Equality is an extremely simple concept (A.rights == B.rights) that has yet to be fully implemented in America. Opposition be it based on race, gender, religion or sexual orientation has been part of American history since it's founding.

I've always been greatly interested in logic, programming, and civil liberties. This post aims to creatively contrast the grave civil injustices America has committed in the past, and continues to commit in the present with how it should have been all along.

I'm certain I've left out several events and important considerations and would greatly appreciate your input. This document will grow over time, and aims to continually add complexity to the representation of our past and present civil liberty laws in an effort to frankly represent it's logic as ridiculously as it actually has been throughout the years. When you look at how it should have been, and how it wound up, it's pretty obvious that logic has been silenced in our lawmaking for far too long.

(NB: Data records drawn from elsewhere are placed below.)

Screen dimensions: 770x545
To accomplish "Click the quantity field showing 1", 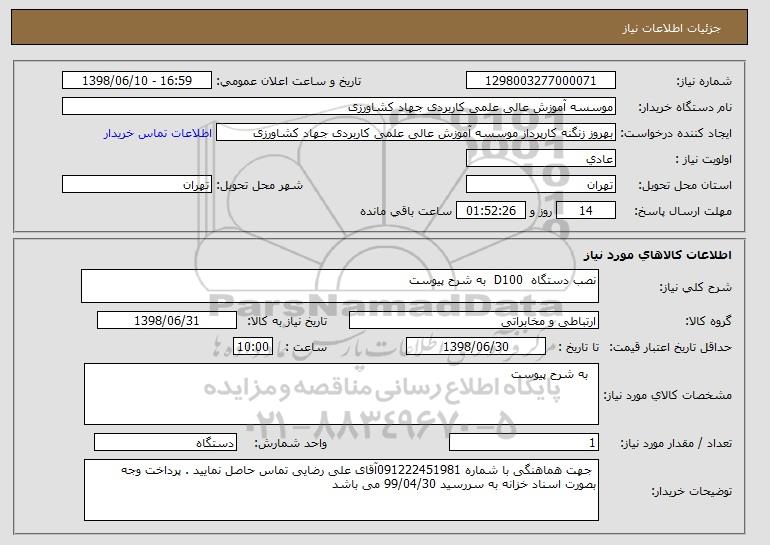I will [524, 442].
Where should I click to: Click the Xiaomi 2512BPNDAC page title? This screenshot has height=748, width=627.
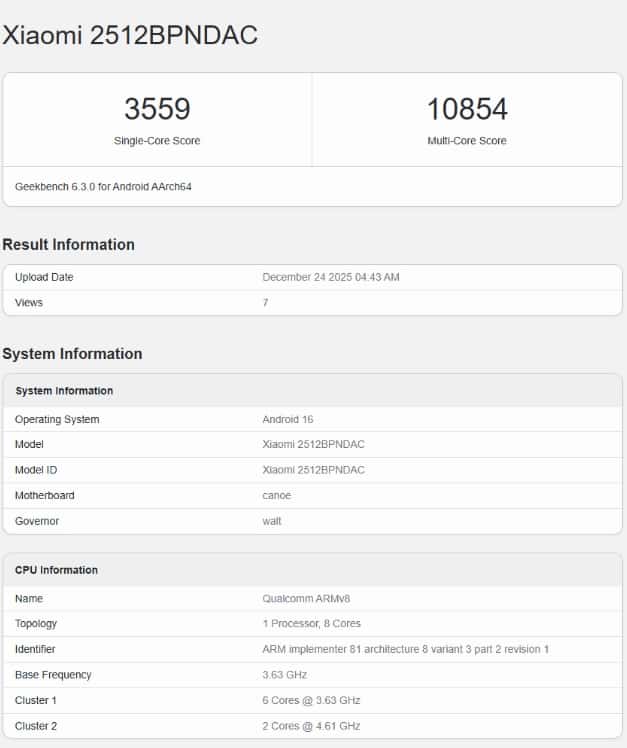(130, 35)
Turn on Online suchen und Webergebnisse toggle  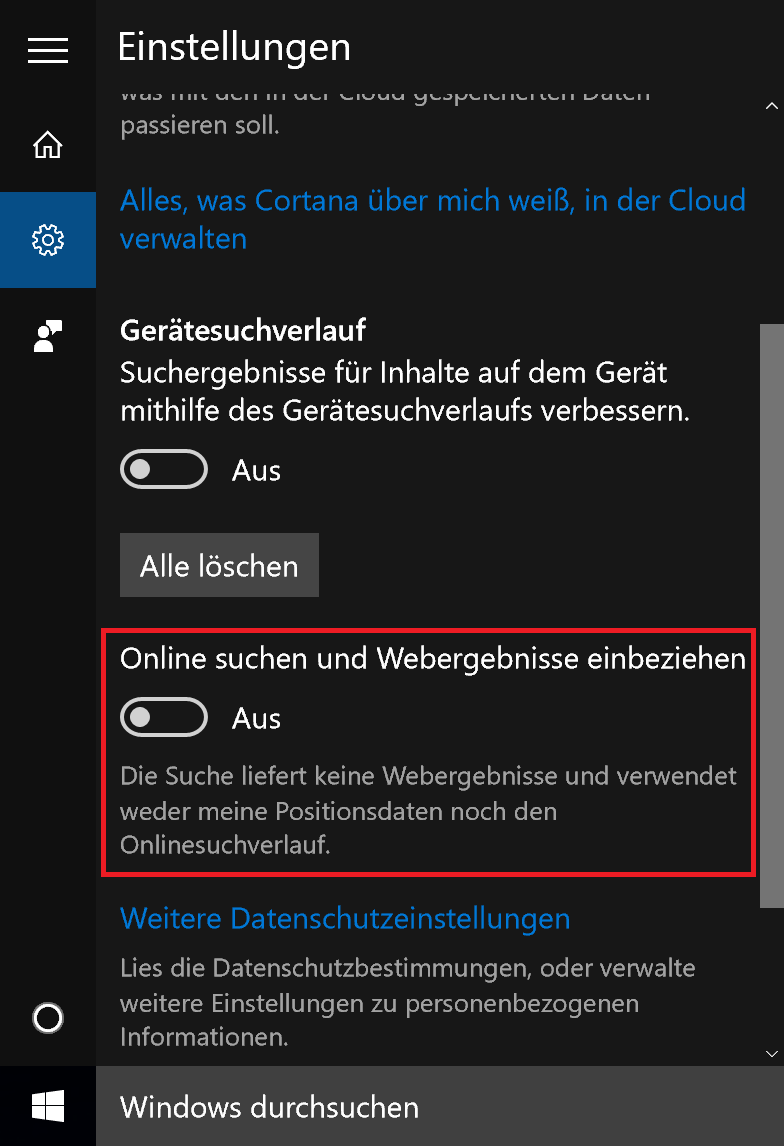coord(164,718)

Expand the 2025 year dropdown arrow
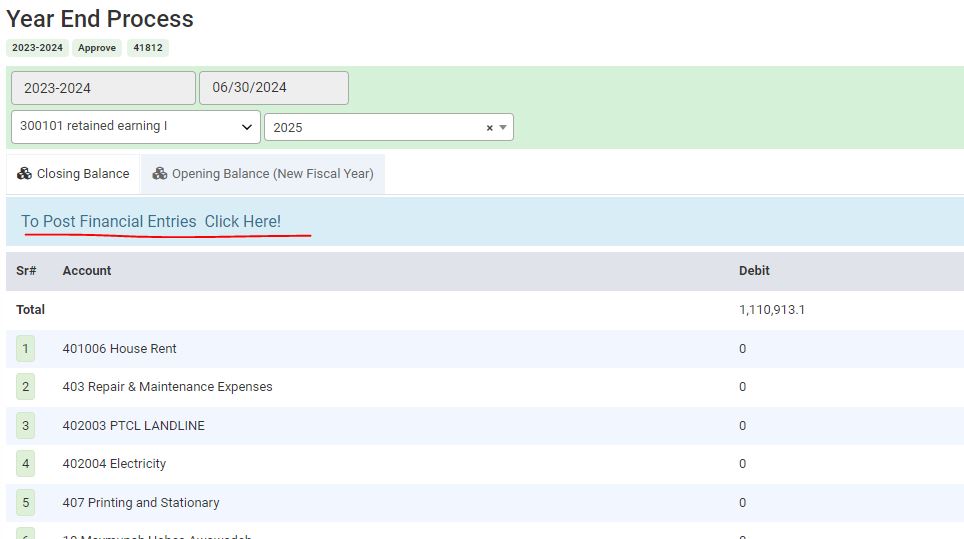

Wanna nerd out? Download the JavaScript source here.


How it should have been

// from Declaration of Independence on...
if(year >= 1776) {
	citizen.isSlave = false;
	citizen.canVote = citizen.canMarry = true;
}



How it was (and is)

// from Declaration of Independence on...
if (year >= 1776) { 		
	// marriage inequality (at the federal level)
	if (citizen.sexualOrientation != 'heterosexual') citizen.canMarry = false;
}

// between Declaration of Independence and Three-Fifths Compromise
if (year >= 1776 && year < 1787) { 
	// slavery of Africans
	if (citizen.ethnicity == 'African') citizen.isSlave = true;
	else citizen.isSlave = false;
	
	// women and African Americans can't vote 
	if (citizen.gender == 'female' || citizen.ethnicity == 'African') citizen.canVote = false;
	else citizen.canVote = true;
	
	// marriage inequality
	if (citizen.sexualOrientation != 'heterosexual') citizen.canMarry = false;
}

// between Three-Fifths Compromise and Emancipation Proclamation
if (year >= 1787 && year < 1863) { 
	// slavery of Africans
	if (citizen.ethnicity == 'African') citizen.isSlave = true;
	else citizen.isSlave = false;
	
	// women can't vote, African Americans have 3/5 voting power
	if (citizen.gender == 'female') citizen.canVote = false;
	else if (citizen.ethnicity != 'African') citizen.canVote = true; // non-African males can vote
	else {
		citizen.canVote = true;
		citizen.representationValue = 0.6; 
	}
	
	// marriage inequality
	if (citizen.sexualOrientation != 'heterosexual') citizen.canMarry = false;
}

// between Emancipation Proclamation and 15th Amendment
if (year >= 1863 && year < 1920) { 
	// slaves are free now
	
	// women still can't vote, not until 1920
	if (citizen.gender != 'female') citizen.canVote = true; // NOTE: while this shows prohibits the states and the federal government from using a citizen's race color or previous status as a slave as a voting qualification it does not express such as literacy tests and poll taxes 
	
	// still marriage inequality
	if (citizen.sexualOrientation != 'heterosexual') citizen.canMarry = false;
}

// between Declaration of Independence and 19th Amendment
if (year >= 1920) { 
	// slaves are free now
	
	// women can vote, all races can vote
	citizen.canVote = true;
	
	// still marriage inequality
	if (citizen.sexualOrientation != 'heterosexual') citizen.canMarry = false;
}

Comments (2)

  1. Robert W Sturtcman:
    Nov 06, 2012 at 02:36 AM

    This is super clever. If I understood the slightest thing about logic and scripting I would be fainting right now.

  2. JP DeVries:
    Nov 06, 2012 at 04:23 AM

    Thanks! I just fixed several errors. Mostly with the date ranges. How does Robby Sturtcman not have a gravatar setup?!